Do $G$-invariant non-degenerate quadratic forms come from $G$-invariant even lattices?

Question

The following is a somewhat well-known fact: Given an even lattice $L$ with the pairing $\langle,\rangle: L\times L\to \mathbb{Z}$, we extend the pairing to $L\otimes \mathbb{Q}$ by tensoring with $\mathbb{Q}$. Then the discriminant group $A=L^*/L$ comes with a non-degenerate quadratic form $q: A\to \mathbb{Q}/\mathbb{Z}$ given by $q(x+L)=\langle x,x\rangle/2$. Conversely, any such pair $(A,q)$ is known to come from some even lattice $L$, see e.g.
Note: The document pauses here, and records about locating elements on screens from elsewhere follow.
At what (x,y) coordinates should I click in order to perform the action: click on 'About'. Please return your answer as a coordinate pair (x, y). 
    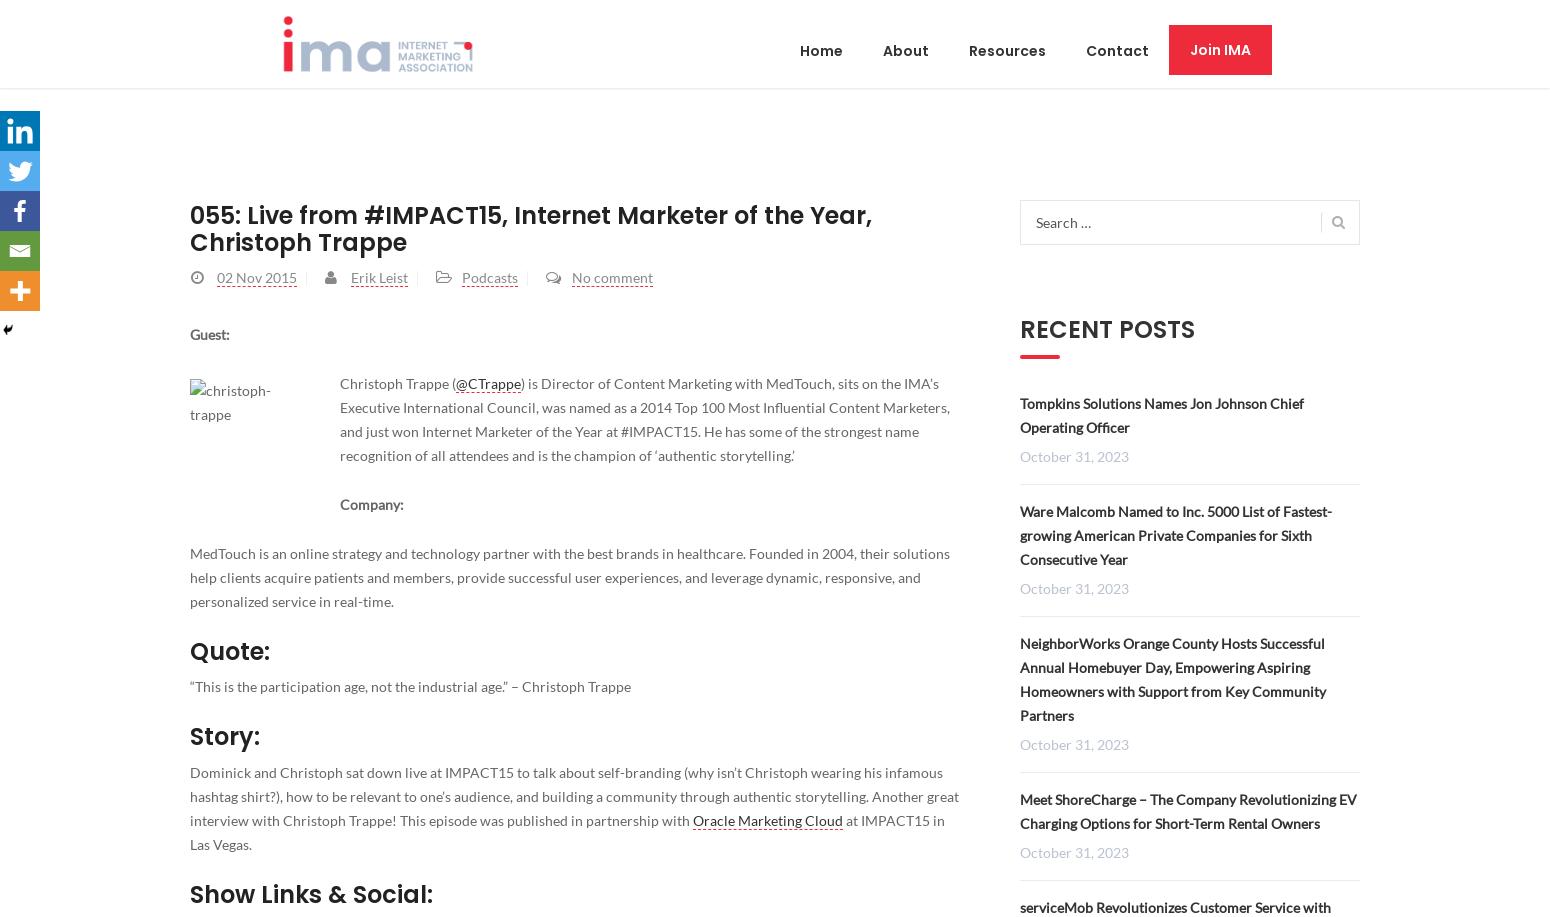
    Looking at the image, I should click on (905, 50).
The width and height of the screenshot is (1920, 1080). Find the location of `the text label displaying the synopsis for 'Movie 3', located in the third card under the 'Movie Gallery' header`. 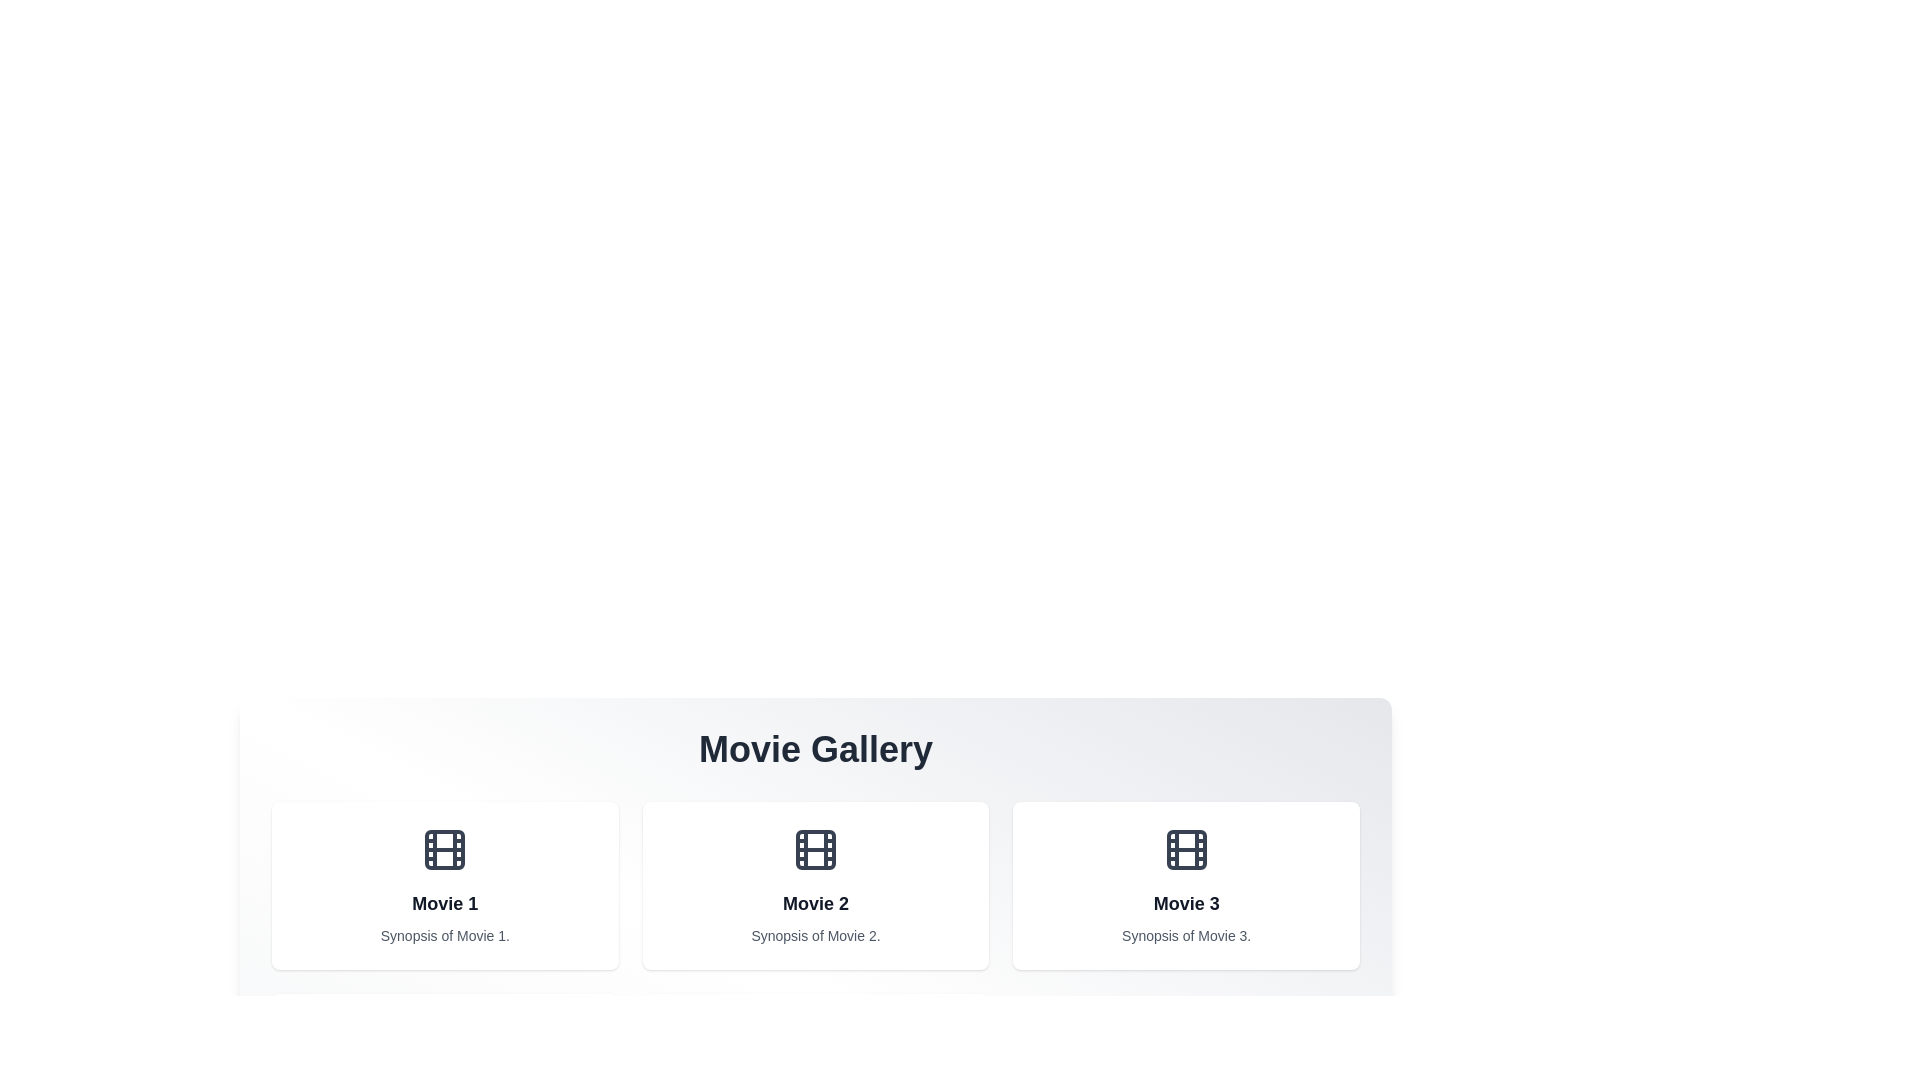

the text label displaying the synopsis for 'Movie 3', located in the third card under the 'Movie Gallery' header is located at coordinates (1186, 936).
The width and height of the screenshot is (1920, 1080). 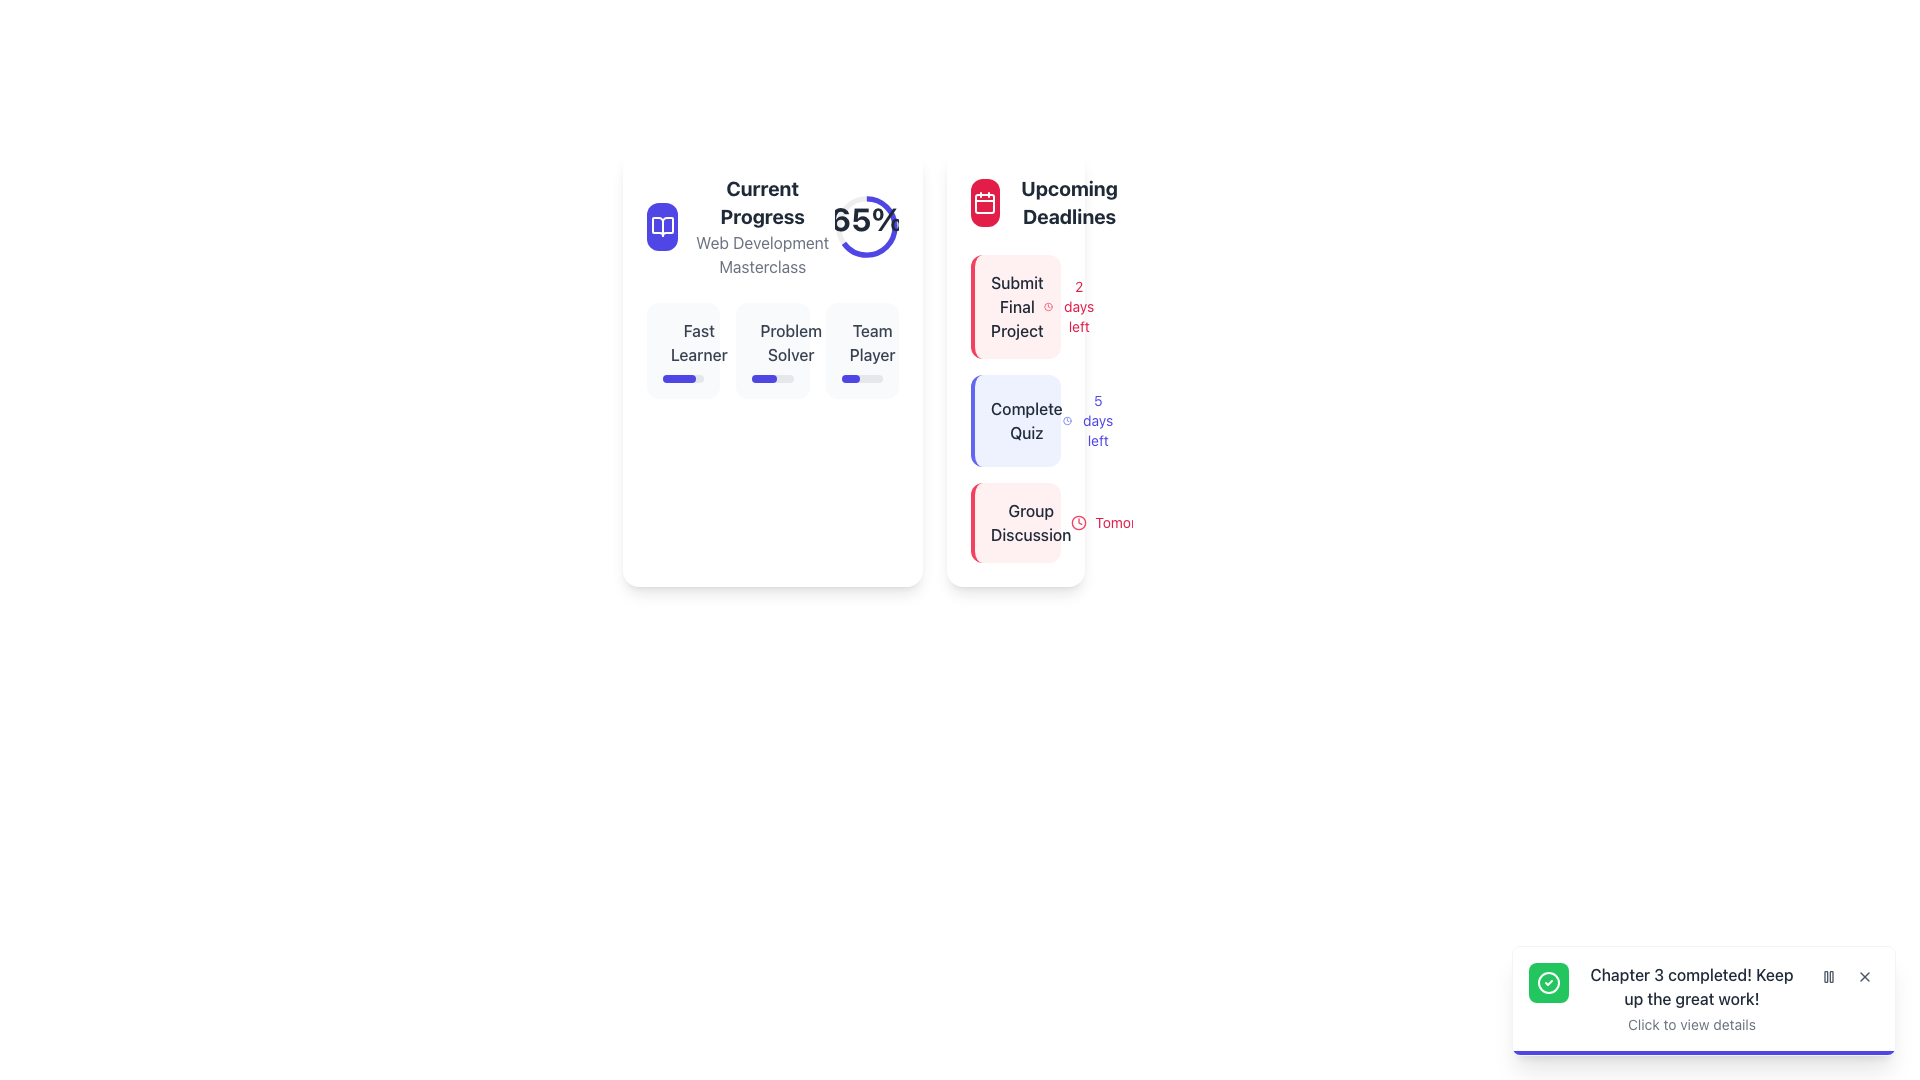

Wall, "Quadratic forms on finite groups".

My question is the $G$-symmetric case. Namely, suppose there is a finite abelian group $A$ with a non-degenerate quadratic form $q$ which is invariant under a subgroup $G$ on $Aut(A)$. Is there always a lattice $L$ with the pairing $\langle,\rangle$ which is invariant under $G\subset Aut(L)$ which gives rise to $(A,q)$?

(My motivation is to study the obstructions assocaited to $G$ actions on the modular tensor category associated to the metric group $(A,q)$, but I guess there can be various other applications, if the question I asked has a positive answer.)

Answer 1

The group of automorphisms of $A$ which preserve the quadratic form $q$ is known as the orthogonal group $O(A,q)$. Likewise, if $L$ is a free $\mathbb{Z}$-module of finite rank with an even $\mathbb{Z}$-valued quadratic form $Q$, there is an orthogonal group $O(L,Q)$. When $(A,q)$ is the discriminant form of $(L,Q)$, there is a natural homomorphism $O(L,Q) \to O(A,q)$.

It is a consequence of the Strong Approximation Theorem for the orthogonal group that this homomorphism is surjective when $L$ is indefinite and of sufficiently large rank. (I believe that this is proven in several of the standard books about integral quadratic forms.) Note that adding a copy of the hyperbolic plane (resp. the $E_8$ lattice) to $L$ does not change the disriminant form, but makes $L$ indefinite (resp. increases its rank). Thus, if we are given $(A,q)$, an $L$ can be found with this property.

This doesn't quite answer your question, because you want to know if the surjection $O(L,Q) \to O(A,q)$ can be split. I don't know, but I am inclined to doubt it. Consider the analogous problem for the special linear group instead of the orthogonal group. We have surjections $SL(n,\mathbb{Z}) \to SL(n,\mathbb{F}_p)$ which cannot be split for $p$ sufficiently large.